* **DATA TO USE**:
__________________________________________________
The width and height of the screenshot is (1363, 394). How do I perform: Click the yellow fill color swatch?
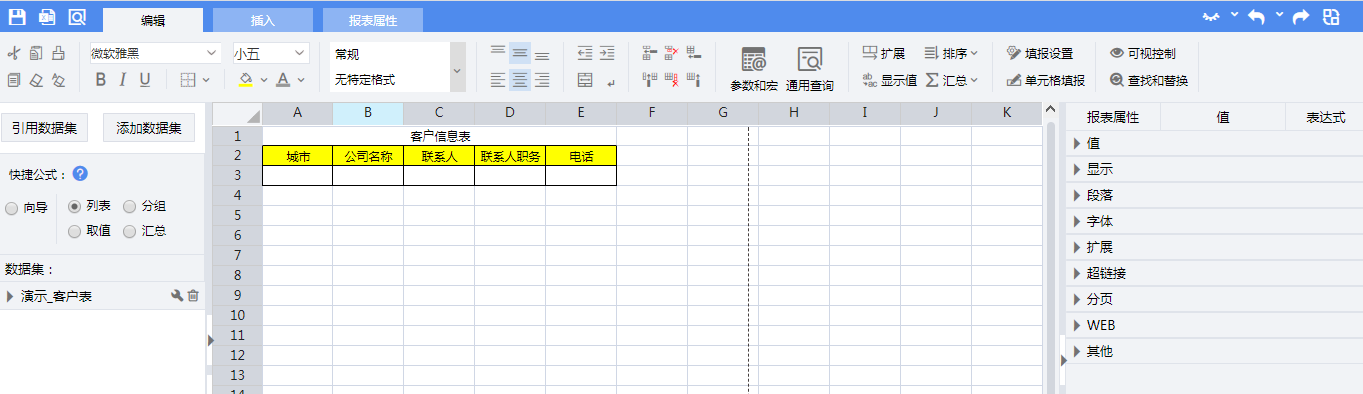point(246,80)
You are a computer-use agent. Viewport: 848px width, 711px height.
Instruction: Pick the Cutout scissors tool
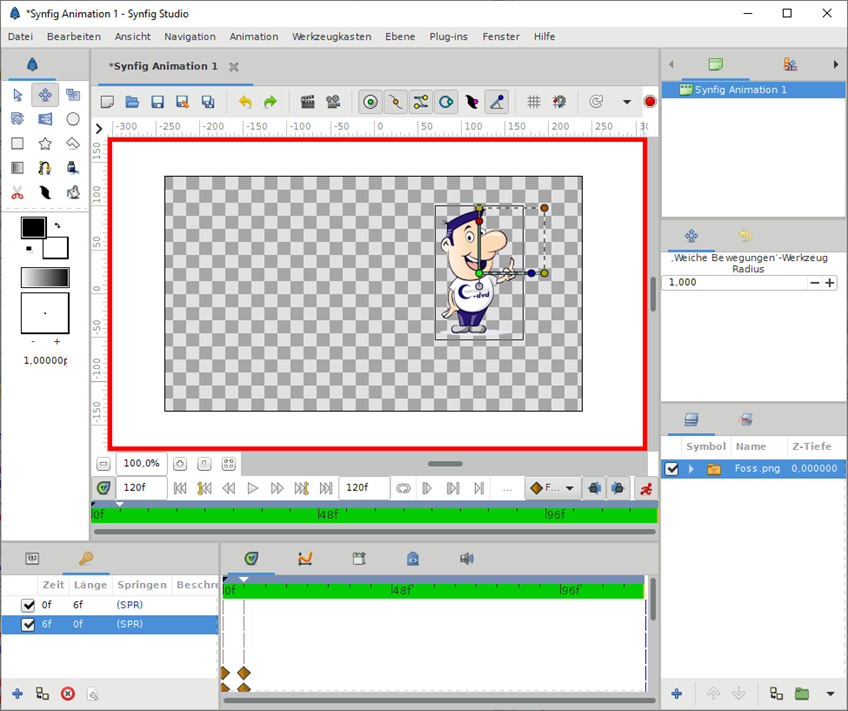17,192
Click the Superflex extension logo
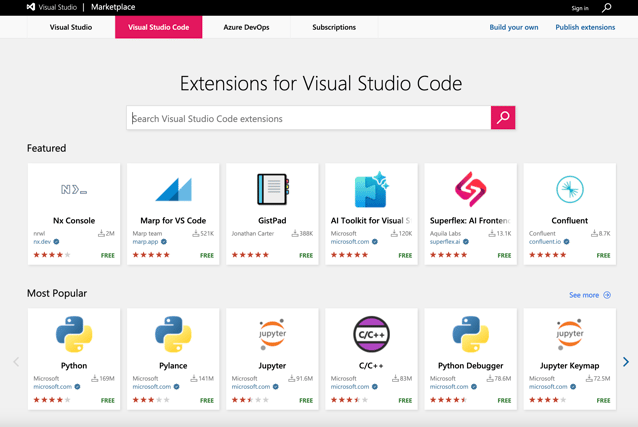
__________________________________________________
* **TASK**: Give back exactly the lines from the one that contains "Instruction: Pick the Cutout scissors tool" to the final line of the data above, both included, with all pictures removed.

* **RESPONSE**:
Instruction: Pick the Cutout scissors tool
17,192
Click the Superflex extension logo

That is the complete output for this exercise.